Pour la première fois, l’AECG prévoira des extensions de la durée des brevets au Canada pour couvrir le temps requis pour les essais cliniques est les examens réglementaires qui sont requis pour obtenir des autorisations de mise en marché des produits médicinaux. Il s’agit d’une percée majeure, car le Canada a accusé un retard par rapport aux autres pays industrialisés en matière de protection des brevets pharmaceutiques et vétérinaire, du fait qu’aucune extension de la durée des brevets n’était antérieurement offerte.

En vertu des règles entrant en vigueur le 21 septembre 2017, les propriétaires d’un brevet couvrant un médicament destiné à l’usage humain ou vétérinaire pourront demander un Certificat de protection supplémentaire si les conditions suivantes sont respectées :

  • (1) le brevet couvre un ingrédient médicinal (ou une combinaison d’ingrédients médicinaux) pour lequel une autorisation de mise en marché est accordée le ou après le 21 septembre 2017;

  • (2) l’autorisation à la vente est la première autorisation à la vente qui a été accordée pour l’ingrédient médicinal (ou la combinaison d’ingrédients médicinaux); et

  • (3) aucun autre certificat de protection supplémentaire n’a été délivré pour l’ingrédient médicinal (ou la combinaison d’ingrédients médicinaux).

Un seul certificat de protection supplémentaire peut être délivré par ingrédient médicinal.
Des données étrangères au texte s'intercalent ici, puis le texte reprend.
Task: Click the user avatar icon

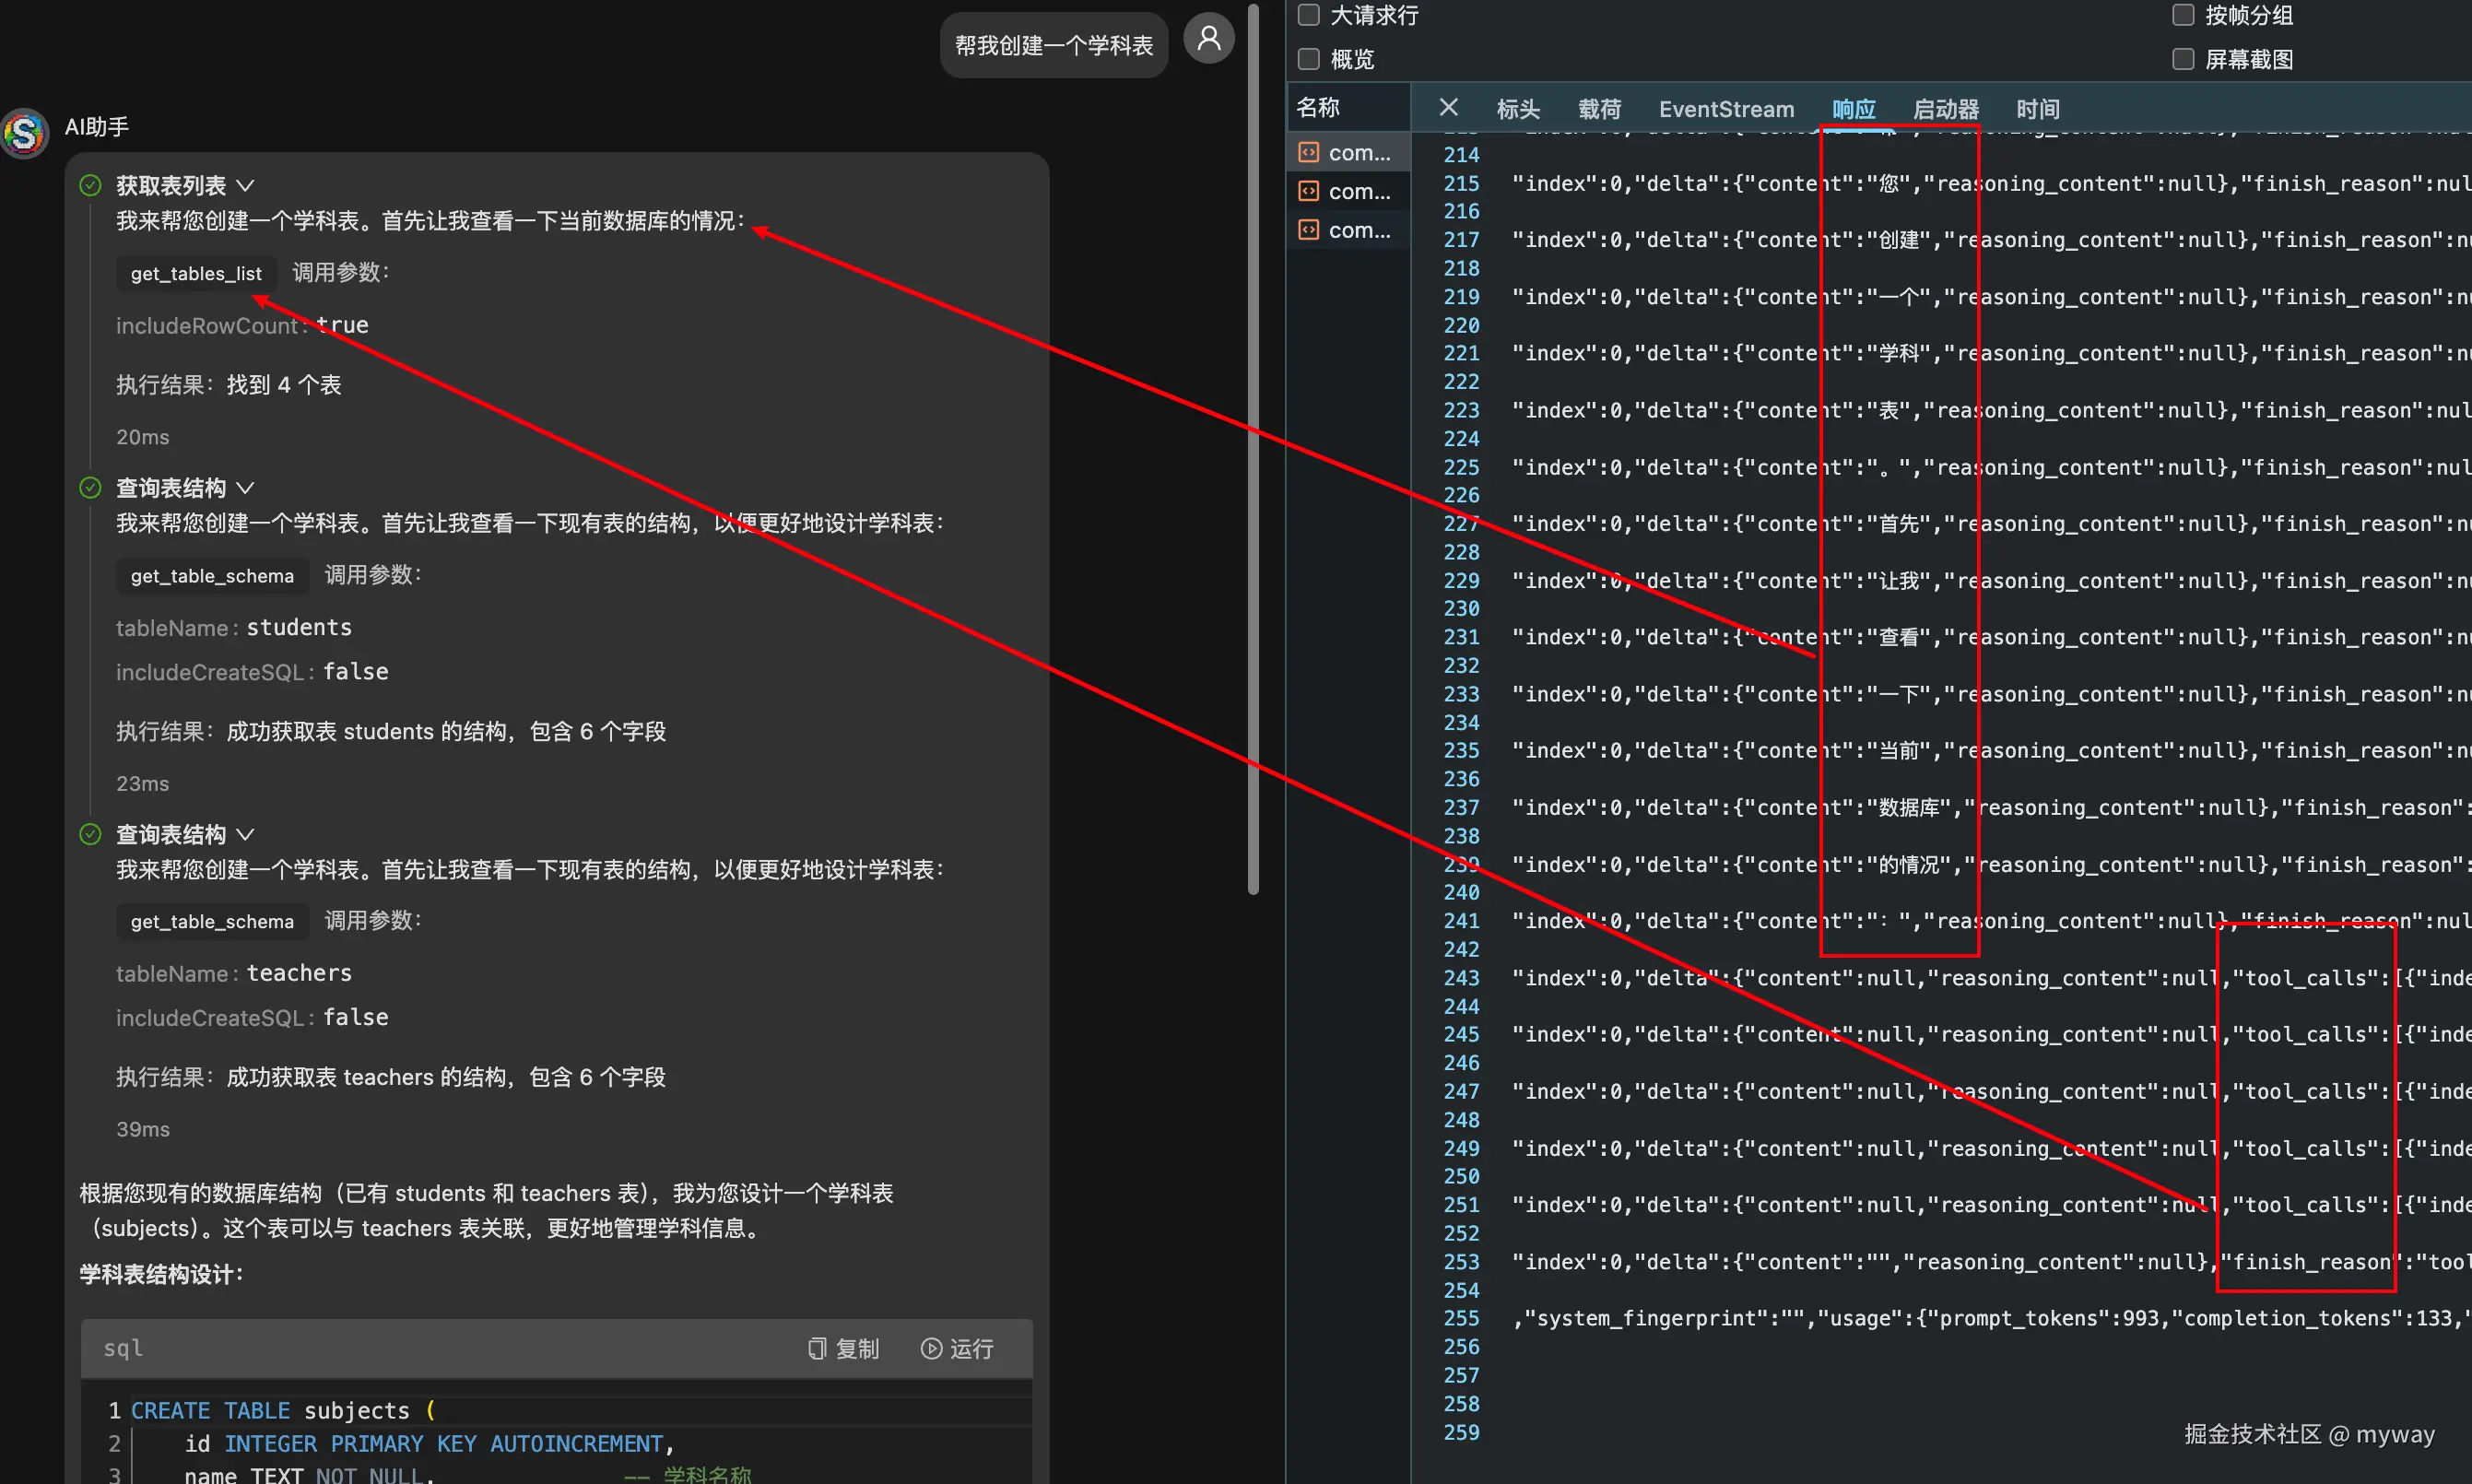Action: [x=1208, y=39]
Cela signifie que dans le cas où un ingrédient médicinal est protégé dans plus d’un brevet, un seul des brevets pourra bénéficier d’une extension de durée.
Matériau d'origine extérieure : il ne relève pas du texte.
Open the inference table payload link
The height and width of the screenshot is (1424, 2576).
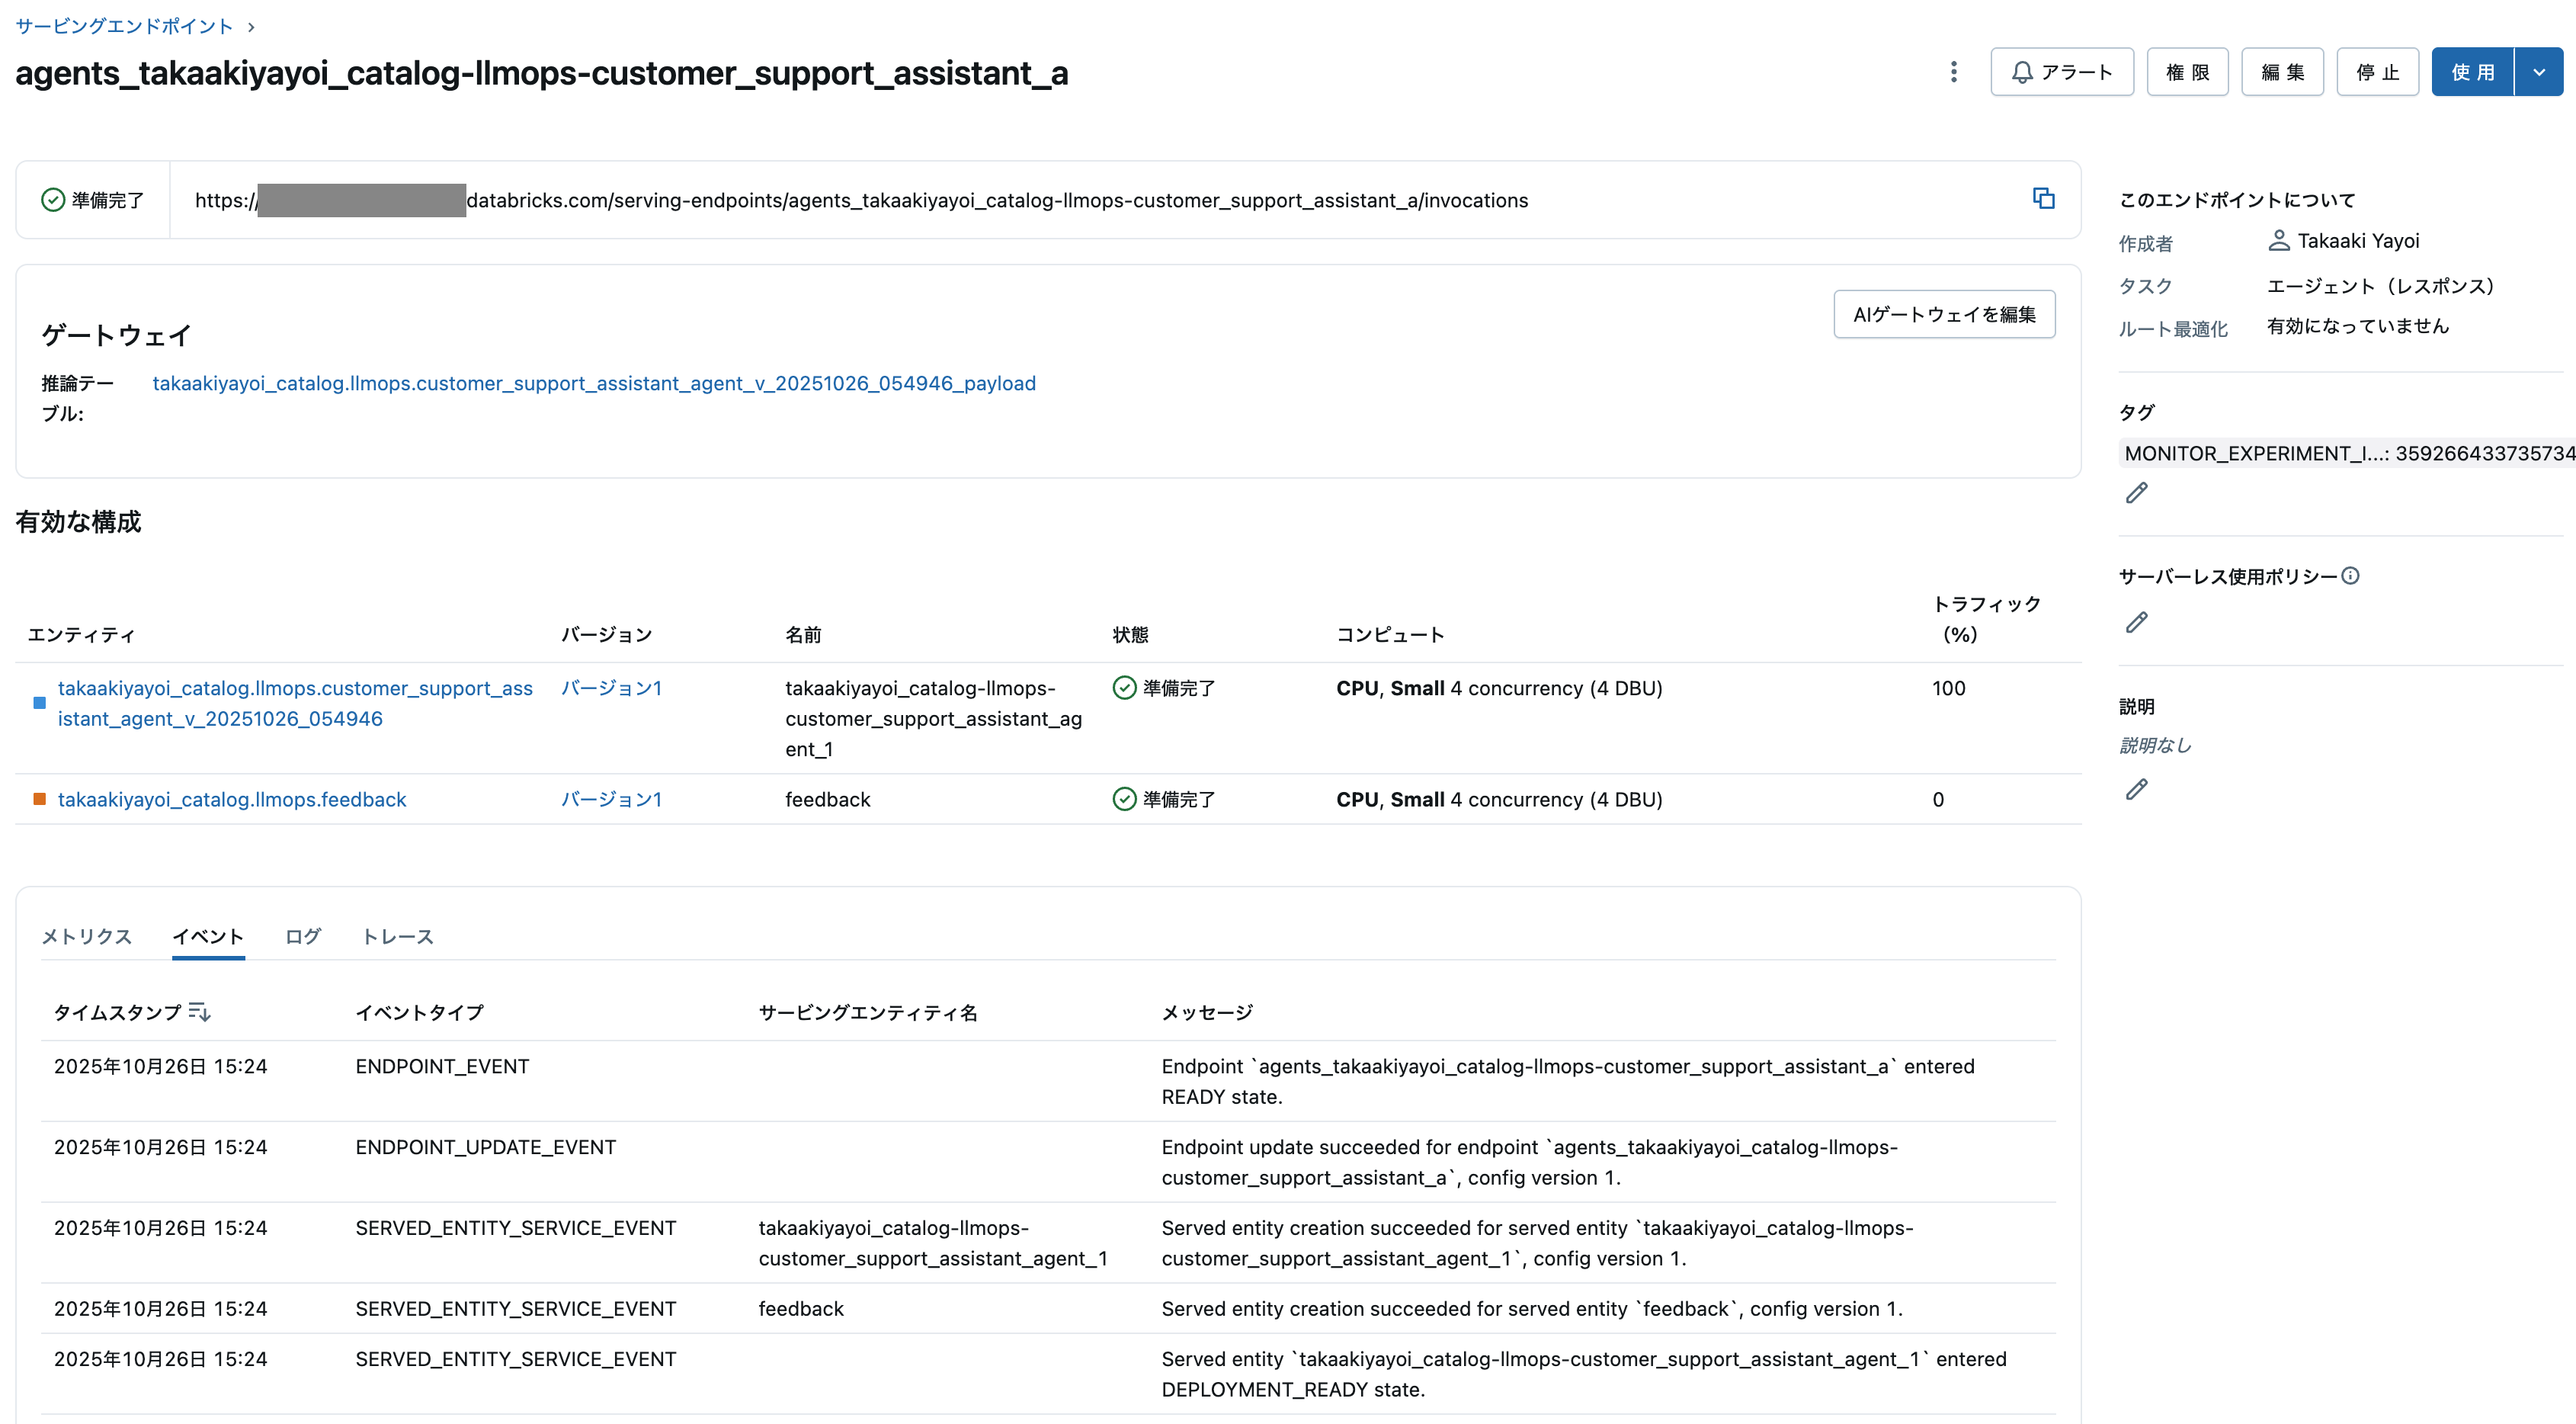pyautogui.click(x=594, y=383)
La durée des brevets sera étendue pour un maximum de deux ans. La durée de l’extension est fondée sur le temps écoulé entre le dépôt de la demande de brevet et la réception de l’autorisation, et elle pourra de ce fait être plus courte dans les cas où le développement pharmaceutique est exceptionnellement rapide.

COORDINATION ENTRE LES DISPOSITIONS RÉGLEMENTAIRES ET LA STRATÉGIE EST ESSENTIELLE

Les entreprises qui développent de nouveaux produits dans le secteur pharmaceutique devront veiller à suivre attentivement les nouvelles règles afin de s’assurer que les occasions de prolongation de la durée du brevet soient maximisées.

La coordination entre les dispositions réglementaires et les stratégies de propriété intellectuelle sera cruciale pour garantir que les échéances relatives à la demande d’un certificat de protection supplémentaire soient respectées.

Les demandes de certificat doivent être déposées :

  • (a) le jour où l’autorisation de vente de l’ingrédient médicinal breveté est délivrée, si le brevet est accordé ce jour-là, ou avant ce jour-là; ou

  • (b) le jour où le brevet est accordé, si le brevet est accordé après le jour où l’autorisation de vente de l’ingrédient médicinal est accordée.

Ces échéances sont strictement appliquées et aucune disposition n’est prévue pour l’acceptation des demandes tardives.

EXCEPTION POUR L’EXPORTATION

La délivrance d’un certificat de protection supplémentaire investira le titulaire des mêmes droits qui sont accordés par le brevet couvert par la certification quant à l’ingrédient médicinal en question, pour toute la durée de sa validité. Ainsi, le titulaire du certificat aura le droit exclusif de fabriquer, construire, utiliser et vendre tout médicament qui contient l’ingrédient médicinal pendant la durée de validité du certificat. Une exception s’applique à l’exportation : une tierce partie peut fabriquer, construire, utiliser ou vendre l’ingrédient médicinal à des fins d’exportation du Canada sans enfreindre le certificat.